Abstract

The incentives of health care expenditure (HCE) have been a topic of discussion in the USA (Obama reforms) and in Europe (adjustment to debt crisis). There are competing views of institutional versus GDP (unit income elasticity) and productivity related factors of growth of expenditure. However ageing of populations, technology change and economic incentives related to institutions are also key drivers of growth according to the OECD and EU’s AWG committee. Simulation models have been developed to forecast the growth of social expenditure (including HCEs) to 2050. In this article we take a historical perspective to look at the institutional structures and their relationship to HCE growth. When controlling for age structure, price developments, doctor density and in-patient and public shares of expenditures, we find that fee-for-service in primary care, is according to the results, in at least 20 percent more costly than capitation or salary remuneration.
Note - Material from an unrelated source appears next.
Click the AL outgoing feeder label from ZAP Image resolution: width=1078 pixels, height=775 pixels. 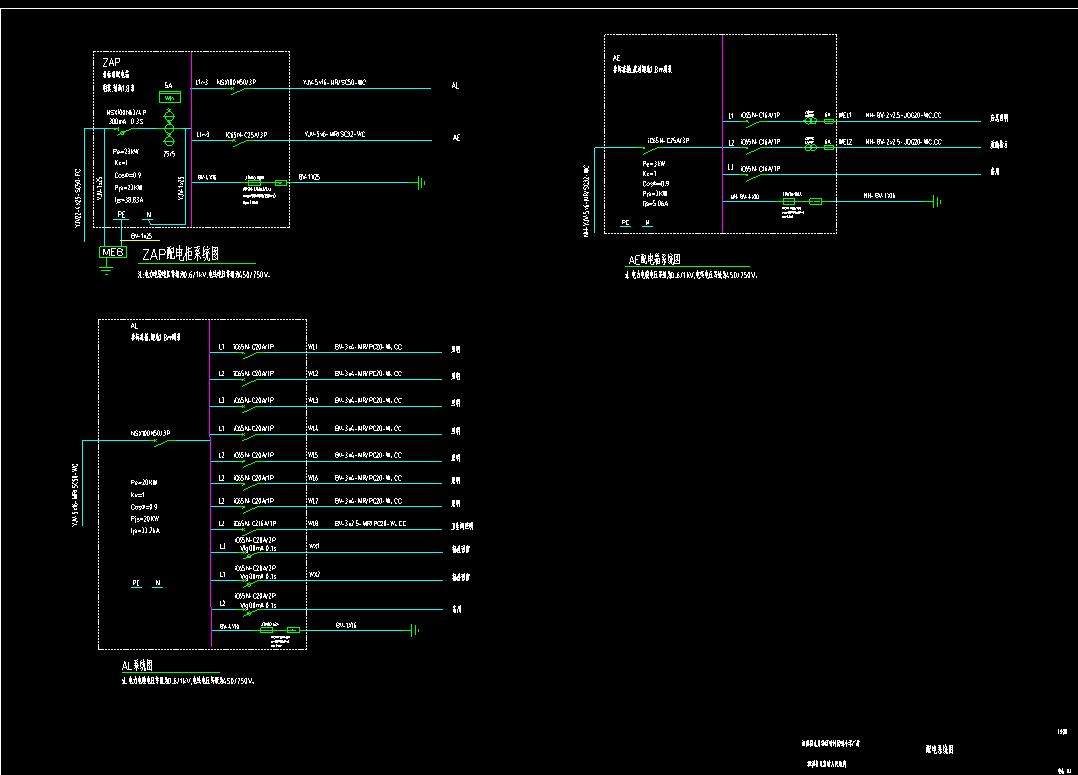456,87
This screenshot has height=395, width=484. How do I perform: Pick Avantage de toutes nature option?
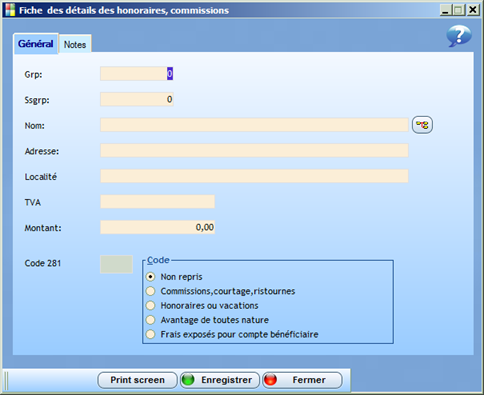pyautogui.click(x=151, y=320)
Capitation and salary (or wage) remuneration are at same cost levels in primary care. However we did not find the cost lowering effect for gatekeeping which could have been expected based on previous literature. Global budgeting 30 (partly DRG based) percent less costly in specialized care than other reimbursement schemes like open contracting or volume based reimbursement. However the public integration of purchaser and provider cost seems to result to about 20 higher than public reimbursement or public contracting. Increasing the number of doctors or public financing share results in increased HCEs. Therefore expanding public reimbursement share of health services seems to lead to higher HCE. On the contrary, the in-patient share reduced expenditures. Compared to the previous literature, the finding on institutional dummies is in line with similar modeling papers. However the results for public expansion of services is a contrary one to previous works on the subject. The median lag length of adjustment is 6.6 years or 26 quarters for countries to move half way to the eventual equilibrium in HCE/GDP-ratios in response to a shock in demand factors which indicates “hysteresis” in demand.